Problem statement: Write out every entry in full. Leave nothing out.

Records for processing:
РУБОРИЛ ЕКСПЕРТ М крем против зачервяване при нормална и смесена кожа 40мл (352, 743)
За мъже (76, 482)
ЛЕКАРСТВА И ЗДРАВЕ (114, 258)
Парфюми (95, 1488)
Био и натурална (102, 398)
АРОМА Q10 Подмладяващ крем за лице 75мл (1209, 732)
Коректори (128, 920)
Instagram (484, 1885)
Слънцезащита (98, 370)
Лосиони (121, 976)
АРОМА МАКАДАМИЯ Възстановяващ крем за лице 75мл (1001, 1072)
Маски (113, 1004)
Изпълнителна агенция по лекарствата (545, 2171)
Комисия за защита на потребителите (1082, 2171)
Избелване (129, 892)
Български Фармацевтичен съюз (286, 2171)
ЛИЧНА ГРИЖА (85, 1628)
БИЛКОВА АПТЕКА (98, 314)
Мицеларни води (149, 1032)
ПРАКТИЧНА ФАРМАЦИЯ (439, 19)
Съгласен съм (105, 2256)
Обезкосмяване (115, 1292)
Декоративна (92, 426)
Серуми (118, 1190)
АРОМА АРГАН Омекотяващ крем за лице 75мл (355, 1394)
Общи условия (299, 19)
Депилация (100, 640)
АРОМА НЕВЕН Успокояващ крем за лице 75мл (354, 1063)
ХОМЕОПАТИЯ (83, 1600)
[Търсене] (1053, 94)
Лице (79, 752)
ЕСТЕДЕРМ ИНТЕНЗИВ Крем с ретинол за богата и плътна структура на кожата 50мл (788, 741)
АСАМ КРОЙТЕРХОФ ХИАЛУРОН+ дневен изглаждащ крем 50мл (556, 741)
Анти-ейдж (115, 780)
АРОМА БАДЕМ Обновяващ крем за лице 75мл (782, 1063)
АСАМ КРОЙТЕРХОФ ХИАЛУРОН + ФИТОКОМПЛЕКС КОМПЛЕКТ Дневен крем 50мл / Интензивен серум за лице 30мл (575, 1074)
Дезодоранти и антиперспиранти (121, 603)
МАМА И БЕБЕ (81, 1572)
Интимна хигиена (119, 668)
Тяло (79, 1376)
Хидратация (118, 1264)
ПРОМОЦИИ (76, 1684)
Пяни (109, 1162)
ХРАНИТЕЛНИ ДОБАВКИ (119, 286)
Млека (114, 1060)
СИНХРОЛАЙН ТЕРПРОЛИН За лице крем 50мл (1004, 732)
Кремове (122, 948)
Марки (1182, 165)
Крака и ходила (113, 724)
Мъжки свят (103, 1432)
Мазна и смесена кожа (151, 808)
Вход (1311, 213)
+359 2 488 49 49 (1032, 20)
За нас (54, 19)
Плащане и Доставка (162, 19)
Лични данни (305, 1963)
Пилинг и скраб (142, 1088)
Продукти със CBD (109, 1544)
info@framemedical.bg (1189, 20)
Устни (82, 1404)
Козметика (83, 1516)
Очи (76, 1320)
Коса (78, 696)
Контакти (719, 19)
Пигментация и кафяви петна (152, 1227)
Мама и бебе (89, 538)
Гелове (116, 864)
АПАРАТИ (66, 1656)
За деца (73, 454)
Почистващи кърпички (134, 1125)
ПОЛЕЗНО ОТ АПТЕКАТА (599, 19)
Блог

Solution to the problem:
РУБОРИЛ ЕКСПЕРТ М крем против зачервяване при нормална и смесена кожа 40мл (352, 743)
За мъже (76, 482)
ЛЕКАРСТВА И ЗДРАВЕ (114, 258)
Парфюми (95, 1488)
Био и натурална (102, 398)
АРОМА Q10 Подмладяващ крем за лице 75мл (1209, 732)
Коректори (128, 920)
Instagram (484, 1885)
Слънцезащита (98, 370)
Лосиони (121, 976)
АРОМА МАКАДАМИЯ Възстановяващ крем за лице 75мл (1001, 1072)
Маски (113, 1004)
Изпълнителна агенция по лекарствата (545, 2171)
Комисия за защита на потребителите (1082, 2171)
Избелване (129, 892)
Български Фармацевтичен съюз (286, 2171)
ЛИЧНА ГРИЖА (85, 1628)
БИЛКОВА АПТЕКА (98, 314)
Мицеларни води (149, 1032)
ПРАКТИЧНА ФАРМАЦИЯ (439, 19)
Съгласен съм (105, 2256)
Обезкосмяване (115, 1292)
Декоративна (92, 426)
Серуми (118, 1190)
АРОМА АРГАН Омекотяващ крем за лице 75мл (355, 1394)
Общи условия (299, 19)
Депилация (100, 640)
АРОМА НЕВЕН Успокояващ крем за лице 75мл (354, 1063)
ХОМЕОПАТИЯ (83, 1600)
[Търсене] (1053, 94)
Лице (79, 752)
ЕСТЕДЕРМ ИНТЕНЗИВ Крем с ретинол за богата и плътна структура на кожата 50мл (788, 741)
АСАМ КРОЙТЕРХОФ ХИАЛУРОН+ дневен изглаждащ крем 50мл (556, 741)
Анти-ейдж (115, 780)
АРОМА БАДЕМ Обновяващ крем за лице 75мл (782, 1063)
АСАМ КРОЙТЕРХОФ ХИАЛУРОН + ФИТОКОМПЛЕКС КОМПЛЕКТ Дневен крем 50мл / Интензивен серум за лице 30мл (575, 1074)
Дезодоранти и антиперспиранти (121, 603)
МАМА И БЕБЕ (81, 1572)
Интимна хигиена (119, 668)
Тяло (79, 1376)
Хидратация (118, 1264)
ПРОМОЦИИ (76, 1684)
Пяни (109, 1162)
ХРАНИТЕЛНИ ДОБАВКИ (119, 286)
Млека (114, 1060)
СИНХРОЛАЙН ТЕРПРОЛИН За лице крем 50мл (1004, 732)
Кремове (122, 948)
Марки (1182, 165)
Крака и ходила (113, 724)
Мъжки свят (103, 1432)
Мазна и смесена кожа (151, 808)
Вход (1311, 213)
+359 2 488 49 49 (1032, 20)
За нас (54, 19)
Плащане и Доставка (162, 19)
Лични данни (305, 1963)
Пилинг и скраб (142, 1088)
Продукти със CBD (109, 1544)
info@framemedical.bg (1189, 20)
Устни (82, 1404)
Козметика (83, 1516)
Очи (76, 1320)
Коса (78, 696)
Контакти (719, 19)
Пигментация и кафяви петна (152, 1227)
Мама и бебе (89, 538)
Гелове (116, 864)
АПАРАТИ (66, 1656)
За деца (73, 454)
Почистващи кърпички (134, 1125)
ПОЛЕЗНО ОТ АПТЕКАТА (599, 19)
Блог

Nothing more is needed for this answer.